## [OBJECTIVE]
Rewrite the records from the line with "Click the number 1789 in the avenue name" through the end of the records, swapping "Tap" for "Press" and leaving everything else unchanged. Leave the pictures out.

>> START RECORDS FOR THIS TASK

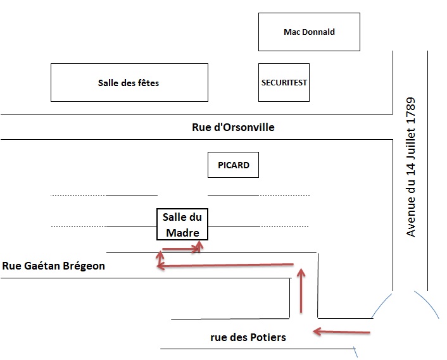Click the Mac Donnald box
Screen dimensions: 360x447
[309, 32]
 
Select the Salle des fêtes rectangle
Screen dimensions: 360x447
[129, 83]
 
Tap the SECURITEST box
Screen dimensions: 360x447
[284, 83]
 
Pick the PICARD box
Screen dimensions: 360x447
[234, 166]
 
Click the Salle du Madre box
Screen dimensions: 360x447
[182, 225]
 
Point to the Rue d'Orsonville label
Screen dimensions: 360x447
[233, 127]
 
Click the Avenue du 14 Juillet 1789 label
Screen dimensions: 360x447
[411, 167]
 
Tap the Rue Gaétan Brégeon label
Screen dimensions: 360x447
[54, 266]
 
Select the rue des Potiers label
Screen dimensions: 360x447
[248, 337]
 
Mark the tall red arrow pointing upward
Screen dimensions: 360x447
[301, 290]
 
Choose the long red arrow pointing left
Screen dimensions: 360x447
[225, 266]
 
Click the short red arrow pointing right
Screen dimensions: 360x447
[182, 249]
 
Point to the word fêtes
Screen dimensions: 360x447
[148, 83]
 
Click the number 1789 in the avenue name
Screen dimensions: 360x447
[411, 111]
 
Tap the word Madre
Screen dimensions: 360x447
[182, 233]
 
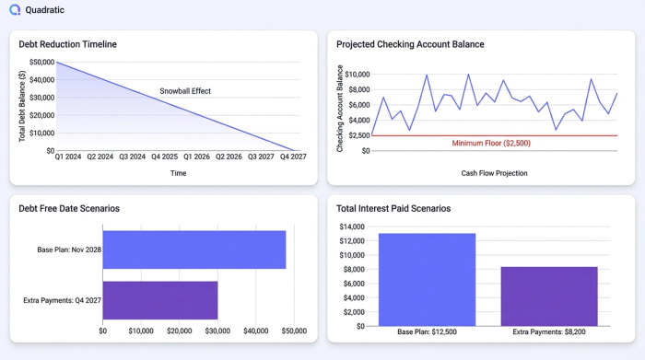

>> END RECORDS FOR THIS TASK

## [FULL SOLUTION]
Click the number 1789 in the avenue name
Screen dimensions: 360x447
[411, 111]
 
Press the word Madre
Screen dimensions: 360x447
[182, 233]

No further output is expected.